The Allman Brothers band did have a black drummer, Jai Johanny Johanson. But the other pillar of the Southern rock movement, Lynyrd Skynrd, was not only all white, but flirted with segregationist rhetoric, unfurling a Confederate flag during their live performances and giving a bump to George Wallace on their hit “Sweet Home Alabama” (not included on the comp.) The fact that African-American Merry Clayton sang back-up on that track intensifies the cognitive dissonance, but doesn’t exactly excuse it. As SoulJazz says, “Walking the line between southern working-class pride and simply reinforcing southern stereotypical bigotry could be a tricky business.”
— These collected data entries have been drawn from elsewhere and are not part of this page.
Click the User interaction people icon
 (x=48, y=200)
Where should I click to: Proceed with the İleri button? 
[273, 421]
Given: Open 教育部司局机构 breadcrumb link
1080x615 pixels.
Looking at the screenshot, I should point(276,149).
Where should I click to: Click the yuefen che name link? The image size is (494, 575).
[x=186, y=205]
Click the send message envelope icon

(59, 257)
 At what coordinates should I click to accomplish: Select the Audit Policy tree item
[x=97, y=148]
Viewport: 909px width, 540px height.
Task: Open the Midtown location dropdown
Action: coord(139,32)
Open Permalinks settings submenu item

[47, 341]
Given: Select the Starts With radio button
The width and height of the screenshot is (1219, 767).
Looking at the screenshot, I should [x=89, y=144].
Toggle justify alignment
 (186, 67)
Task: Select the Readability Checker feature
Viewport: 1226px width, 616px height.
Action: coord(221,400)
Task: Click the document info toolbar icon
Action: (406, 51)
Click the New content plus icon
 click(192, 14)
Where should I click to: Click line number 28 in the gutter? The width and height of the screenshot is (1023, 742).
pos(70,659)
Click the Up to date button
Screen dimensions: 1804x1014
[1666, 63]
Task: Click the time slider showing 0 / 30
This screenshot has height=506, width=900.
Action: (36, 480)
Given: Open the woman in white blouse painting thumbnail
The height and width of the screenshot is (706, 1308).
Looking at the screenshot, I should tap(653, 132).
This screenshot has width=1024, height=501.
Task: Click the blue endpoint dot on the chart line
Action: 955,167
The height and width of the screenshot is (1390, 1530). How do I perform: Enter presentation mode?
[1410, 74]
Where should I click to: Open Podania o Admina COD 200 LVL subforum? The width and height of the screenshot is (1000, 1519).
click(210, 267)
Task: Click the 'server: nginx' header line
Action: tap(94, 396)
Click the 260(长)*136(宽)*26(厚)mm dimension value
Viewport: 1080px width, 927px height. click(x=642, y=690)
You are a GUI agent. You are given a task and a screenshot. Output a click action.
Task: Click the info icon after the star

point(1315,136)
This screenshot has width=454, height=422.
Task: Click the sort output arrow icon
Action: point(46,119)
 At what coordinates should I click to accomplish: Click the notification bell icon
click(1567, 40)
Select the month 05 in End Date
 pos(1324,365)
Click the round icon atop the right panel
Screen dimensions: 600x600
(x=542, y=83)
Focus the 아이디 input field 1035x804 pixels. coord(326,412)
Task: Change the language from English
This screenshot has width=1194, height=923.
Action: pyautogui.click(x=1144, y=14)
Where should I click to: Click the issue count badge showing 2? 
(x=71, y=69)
The sad part about Delta Swamp Rock is that it chronicles a moment when maybe the South could have figured out how to separate bigotry and working-class pride once and for all. There is no doubt that the musicians represented on this comp, and the scene they were part of, loved black music… and indeed, no doubt that they saw it, not as black music, but as Southern music, an integrated tradition that was simply theirs, without the painful fetishization and authenticity-mongering that has so often marred work by non-Southern musicians, from Janis Joplin to the Rolling Stones. Bobbie Gentry’s rough vocals drip, not with black accents, but with Southern accents. She sounds like a black singer, at times, not because she needs black vocal tics to validate her, but because she comes from the same part of the world.

But then there’s the question—if you come from the same part of the world, if this is your tradition, and if that tradition is color-blind, why are the people you surround yourselves with so overwhelmingly pale? The tradition SoulJazz chronicles here was eager to integrate music, but its willingness to integrate musicians was much more nervous. A drummer here, a back-up singer there, but overall blue-eyed soul remained separate from just-plain soul. American R&B attained its current, not insubstantial level of integration through the urban bricolage of hip-hop, rather than through the rural byways of country. White Southern identity remains, to this day, white—defined by a sideways avowal of a rebel segregationist past, rather than by an embrace of its rich and honorable integrated culture. Delta Swamp Rock makes the case that things could have been different, and points to some of the painful reasons why they weren’t.